Exercise description: The full data, repeated exactly, is the only answer needed.

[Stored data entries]
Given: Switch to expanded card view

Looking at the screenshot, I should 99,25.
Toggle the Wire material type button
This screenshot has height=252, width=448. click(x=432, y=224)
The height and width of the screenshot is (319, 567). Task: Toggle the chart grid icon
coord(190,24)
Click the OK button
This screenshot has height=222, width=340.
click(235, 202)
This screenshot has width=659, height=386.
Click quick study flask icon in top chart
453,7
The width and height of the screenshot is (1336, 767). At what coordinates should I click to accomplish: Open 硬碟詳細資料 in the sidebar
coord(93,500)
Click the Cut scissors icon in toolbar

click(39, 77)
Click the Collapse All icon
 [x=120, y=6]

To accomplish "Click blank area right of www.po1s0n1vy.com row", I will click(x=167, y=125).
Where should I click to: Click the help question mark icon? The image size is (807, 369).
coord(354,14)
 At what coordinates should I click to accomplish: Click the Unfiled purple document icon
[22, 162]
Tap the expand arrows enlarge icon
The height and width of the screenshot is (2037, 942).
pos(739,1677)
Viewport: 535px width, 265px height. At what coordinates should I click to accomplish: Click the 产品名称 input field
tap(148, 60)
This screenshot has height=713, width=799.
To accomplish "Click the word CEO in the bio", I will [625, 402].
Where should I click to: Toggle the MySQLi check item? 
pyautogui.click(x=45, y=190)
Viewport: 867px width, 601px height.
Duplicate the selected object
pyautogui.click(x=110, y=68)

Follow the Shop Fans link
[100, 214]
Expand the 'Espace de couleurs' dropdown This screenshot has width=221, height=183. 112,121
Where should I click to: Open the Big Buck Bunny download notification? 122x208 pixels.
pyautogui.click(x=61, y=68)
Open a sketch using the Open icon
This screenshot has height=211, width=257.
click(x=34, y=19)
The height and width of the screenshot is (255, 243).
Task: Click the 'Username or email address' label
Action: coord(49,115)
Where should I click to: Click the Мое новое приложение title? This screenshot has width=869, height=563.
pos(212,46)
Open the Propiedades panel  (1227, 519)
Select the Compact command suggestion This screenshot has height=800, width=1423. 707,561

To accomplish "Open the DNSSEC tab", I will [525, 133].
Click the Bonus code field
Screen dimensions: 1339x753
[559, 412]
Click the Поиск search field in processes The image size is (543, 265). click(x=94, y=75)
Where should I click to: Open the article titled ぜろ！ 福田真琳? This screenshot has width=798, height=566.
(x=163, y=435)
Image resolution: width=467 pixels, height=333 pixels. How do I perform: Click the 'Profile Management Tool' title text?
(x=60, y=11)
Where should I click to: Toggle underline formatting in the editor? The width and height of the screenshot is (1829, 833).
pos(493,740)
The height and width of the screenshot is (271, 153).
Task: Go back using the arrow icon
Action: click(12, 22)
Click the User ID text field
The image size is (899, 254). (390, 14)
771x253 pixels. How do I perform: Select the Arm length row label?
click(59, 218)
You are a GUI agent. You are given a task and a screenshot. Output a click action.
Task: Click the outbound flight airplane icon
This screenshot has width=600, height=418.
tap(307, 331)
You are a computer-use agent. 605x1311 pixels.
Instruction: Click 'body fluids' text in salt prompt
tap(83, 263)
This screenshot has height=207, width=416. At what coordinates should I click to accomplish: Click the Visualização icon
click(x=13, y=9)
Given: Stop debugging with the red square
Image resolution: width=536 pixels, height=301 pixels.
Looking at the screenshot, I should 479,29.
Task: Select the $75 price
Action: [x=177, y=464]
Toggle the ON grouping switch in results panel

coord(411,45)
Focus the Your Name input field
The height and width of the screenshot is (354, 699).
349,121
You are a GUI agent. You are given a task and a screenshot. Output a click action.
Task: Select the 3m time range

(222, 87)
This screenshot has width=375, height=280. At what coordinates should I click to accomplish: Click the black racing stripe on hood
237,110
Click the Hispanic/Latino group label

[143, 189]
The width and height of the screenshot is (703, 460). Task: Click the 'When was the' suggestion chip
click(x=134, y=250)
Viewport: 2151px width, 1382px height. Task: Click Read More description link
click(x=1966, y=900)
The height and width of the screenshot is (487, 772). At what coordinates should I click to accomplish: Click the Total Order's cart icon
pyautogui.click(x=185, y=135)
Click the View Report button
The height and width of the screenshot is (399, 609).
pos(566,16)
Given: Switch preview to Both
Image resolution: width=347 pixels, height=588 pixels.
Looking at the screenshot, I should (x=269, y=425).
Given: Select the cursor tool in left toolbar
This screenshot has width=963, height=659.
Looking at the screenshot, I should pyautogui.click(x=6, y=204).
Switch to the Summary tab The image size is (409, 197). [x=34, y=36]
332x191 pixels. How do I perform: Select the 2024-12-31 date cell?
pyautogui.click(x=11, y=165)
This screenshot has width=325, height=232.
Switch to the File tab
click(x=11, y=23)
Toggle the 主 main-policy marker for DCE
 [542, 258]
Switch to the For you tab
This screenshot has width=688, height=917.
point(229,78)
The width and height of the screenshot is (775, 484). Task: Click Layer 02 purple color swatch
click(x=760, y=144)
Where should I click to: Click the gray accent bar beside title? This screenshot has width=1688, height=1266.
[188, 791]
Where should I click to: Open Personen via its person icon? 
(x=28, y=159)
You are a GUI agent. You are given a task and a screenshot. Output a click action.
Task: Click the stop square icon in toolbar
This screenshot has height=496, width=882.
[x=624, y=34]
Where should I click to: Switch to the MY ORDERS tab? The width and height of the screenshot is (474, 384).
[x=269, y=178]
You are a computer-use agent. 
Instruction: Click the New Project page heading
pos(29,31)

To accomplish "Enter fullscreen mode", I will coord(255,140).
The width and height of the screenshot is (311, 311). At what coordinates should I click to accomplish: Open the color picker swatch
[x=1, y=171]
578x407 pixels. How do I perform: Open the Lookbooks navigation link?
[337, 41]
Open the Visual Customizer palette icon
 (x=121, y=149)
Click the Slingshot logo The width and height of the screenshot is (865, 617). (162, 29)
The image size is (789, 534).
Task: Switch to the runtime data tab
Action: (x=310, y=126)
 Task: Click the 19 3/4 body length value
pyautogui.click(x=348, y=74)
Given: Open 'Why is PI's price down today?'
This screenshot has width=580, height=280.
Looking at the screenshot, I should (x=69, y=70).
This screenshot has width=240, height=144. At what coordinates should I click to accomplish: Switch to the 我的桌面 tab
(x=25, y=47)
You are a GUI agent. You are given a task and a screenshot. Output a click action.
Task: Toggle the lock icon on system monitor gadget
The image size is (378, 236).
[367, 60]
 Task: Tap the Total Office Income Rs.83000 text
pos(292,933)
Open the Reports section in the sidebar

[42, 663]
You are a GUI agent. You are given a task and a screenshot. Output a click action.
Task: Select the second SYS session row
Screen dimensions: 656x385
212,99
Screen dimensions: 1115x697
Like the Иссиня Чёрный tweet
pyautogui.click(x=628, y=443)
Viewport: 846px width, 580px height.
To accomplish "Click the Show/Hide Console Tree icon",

The answer:
Given: Switch to expanded card view

Looking at the screenshot, I should 99,25.
Toggle the Wire material type button
This screenshot has height=252, width=448. click(x=432, y=224)
The height and width of the screenshot is (319, 567). Task: Toggle the chart grid icon
coord(190,24)
Click the OK button
This screenshot has height=222, width=340.
click(235, 202)
This screenshot has width=659, height=386.
Click quick study flask icon in top chart
453,7
The width and height of the screenshot is (1336, 767). At what coordinates should I click to accomplish: Open 硬碟詳細資料 in the sidebar
coord(93,500)
Click the Cut scissors icon in toolbar

click(39, 77)
Click the Collapse All icon
 [x=120, y=6]

To accomplish "Click blank area right of www.po1s0n1vy.com row", I will click(x=167, y=125).
Where should I click to: Click the help question mark icon? The image size is (807, 369).
coord(354,14)
 At what coordinates should I click to accomplish: Click the Unfiled purple document icon
[22, 162]
Tap the expand arrows enlarge icon
The height and width of the screenshot is (2037, 942).
pos(739,1677)
Viewport: 535px width, 265px height. At what coordinates should I click to accomplish: Click the 产品名称 input field
tap(148, 60)
This screenshot has height=713, width=799.
To accomplish "Click the word CEO in the bio", I will [625, 402].
Where should I click to: Toggle the MySQLi check item? 
pyautogui.click(x=45, y=190)
Viewport: 867px width, 601px height.
Duplicate the selected object
pyautogui.click(x=110, y=68)

Follow the Shop Fans link
[100, 214]
Expand the 'Espace de couleurs' dropdown This screenshot has width=221, height=183. 112,121
Where should I click to: Open the Big Buck Bunny download notification? 122x208 pixels.
pyautogui.click(x=61, y=68)
Open a sketch using the Open icon
This screenshot has height=211, width=257.
click(x=34, y=19)
The height and width of the screenshot is (255, 243).
Task: Click the 'Username or email address' label
Action: coord(49,115)
Where should I click to: Click the Мое новое приложение title? This screenshot has width=869, height=563.
pos(212,46)
Open the Propiedades panel  (1227, 519)
Select the Compact command suggestion This screenshot has height=800, width=1423. 707,561

To accomplish "Open the DNSSEC tab", I will [525, 133].
Click the Bonus code field
Screen dimensions: 1339x753
[559, 412]
Click the Поиск search field in processes The image size is (543, 265). click(x=94, y=75)
Where should I click to: Open the article titled ぜろ！ 福田真琳? This screenshot has width=798, height=566.
(x=163, y=435)
Image resolution: width=467 pixels, height=333 pixels. How do I perform: Click the 'Profile Management Tool' title text?
(x=60, y=11)
Where should I click to: Toggle underline formatting in the editor? The width and height of the screenshot is (1829, 833).
pos(493,740)
The height and width of the screenshot is (271, 153).
Task: Go back using the arrow icon
Action: click(12, 22)
Click the User ID text field
The image size is (899, 254). (390, 14)
771x253 pixels. How do I perform: Select the Arm length row label?
click(59, 218)
You are a GUI agent. You are given a task and a screenshot. Output a click action.
Task: Click the outbound flight airplane icon
This screenshot has width=600, height=418.
tap(307, 331)
You are a computer-use agent. 605x1311 pixels.
Instruction: Click 'body fluids' text in salt prompt
tap(83, 263)
This screenshot has height=207, width=416. At what coordinates should I click to accomplish: Click the Visualização icon
click(x=13, y=9)
Given: Stop debugging with the red square
Image resolution: width=536 pixels, height=301 pixels.
Looking at the screenshot, I should 479,29.
Task: Select the $75 price
Action: [x=177, y=464]
Toggle the ON grouping switch in results panel

coord(411,45)
Focus the Your Name input field
The height and width of the screenshot is (354, 699).
349,121
You are a GUI agent. You are given a task and a screenshot. Output a click action.
Task: Select the 3m time range

(222, 87)
This screenshot has width=375, height=280. At what coordinates should I click to accomplish: Click the black racing stripe on hood
237,110
Click the Hispanic/Latino group label

[143, 189]
The width and height of the screenshot is (703, 460). Task: Click the 'When was the' suggestion chip
click(x=134, y=250)
Viewport: 2151px width, 1382px height. Task: Click Read More description link
click(x=1966, y=900)
The height and width of the screenshot is (487, 772). At what coordinates should I click to accomplish: Click the Total Order's cart icon
pyautogui.click(x=185, y=135)
Click the View Report button
The height and width of the screenshot is (399, 609).
pos(566,16)
Given: Switch preview to Both
Image resolution: width=347 pixels, height=588 pixels.
Looking at the screenshot, I should (x=269, y=425).
Given: Select the cursor tool in left toolbar
This screenshot has width=963, height=659.
Looking at the screenshot, I should pyautogui.click(x=6, y=204).
Switch to the Summary tab The image size is (409, 197). [x=34, y=36]
332x191 pixels. How do I perform: Select the 2024-12-31 date cell?
pyautogui.click(x=11, y=165)
This screenshot has width=325, height=232.
Switch to the File tab
click(x=11, y=23)
Toggle the 主 main-policy marker for DCE
 [542, 258]
Switch to the For you tab
This screenshot has width=688, height=917.
point(229,78)
The width and height of the screenshot is (775, 484). Task: Click Layer 02 purple color swatch
click(x=760, y=144)
Where should I click to: Click the gray accent bar beside title? This screenshot has width=1688, height=1266.
[188, 791]
Where should I click to: Open Personen via its person icon? 
(x=28, y=159)
You are a GUI agent. You are given a task and a screenshot. Output a click action.
Task: Click the stop square icon in toolbar
This screenshot has height=496, width=882.
[x=624, y=34]
Where should I click to: Switch to the MY ORDERS tab? The width and height of the screenshot is (474, 384).
[x=269, y=178]
You are a computer-use agent. 
Instruction: Click the New Project page heading
pos(29,31)

To accomplish "Enter fullscreen mode", I will coord(255,140).
The width and height of the screenshot is (311, 311). At what coordinates should I click to accomplish: Open the color picker swatch
[x=1, y=171]
578x407 pixels. How do I perform: Open the Lookbooks navigation link?
[337, 41]
Open the Visual Customizer palette icon
 (x=121, y=149)
Click the Slingshot logo The width and height of the screenshot is (865, 617). (162, 29)
The image size is (789, 534).
Task: Switch to the runtime data tab
Action: (x=310, y=126)
 Task: Click the 19 3/4 body length value
pyautogui.click(x=348, y=74)
Given: Open 'Why is PI's price down today?'
This screenshot has width=580, height=280.
Looking at the screenshot, I should (x=69, y=70).
This screenshot has width=240, height=144. At what coordinates should I click to accomplish: Switch to the 我的桌面 tab
(x=25, y=47)
You are a GUI agent. You are given a task and a screenshot. Output a click action.
Task: Toggle the lock icon on system monitor gadget
The image size is (378, 236).
[367, 60]
 Task: Tap the Total Office Income Rs.83000 text
pos(292,933)
Open the Reports section in the sidebar

[42, 663]
You are a GUI agent. You are given a task and a screenshot. Output a click action.
Task: Select the second SYS session row
Screen dimensions: 656x385
212,99
Screen dimensions: 1115x697
Like the Иссиня Чёрный tweet
pyautogui.click(x=628, y=443)
Viewport: 846px width, 580px height.
To accomplish "Click the Show/Hide Console Tree icon",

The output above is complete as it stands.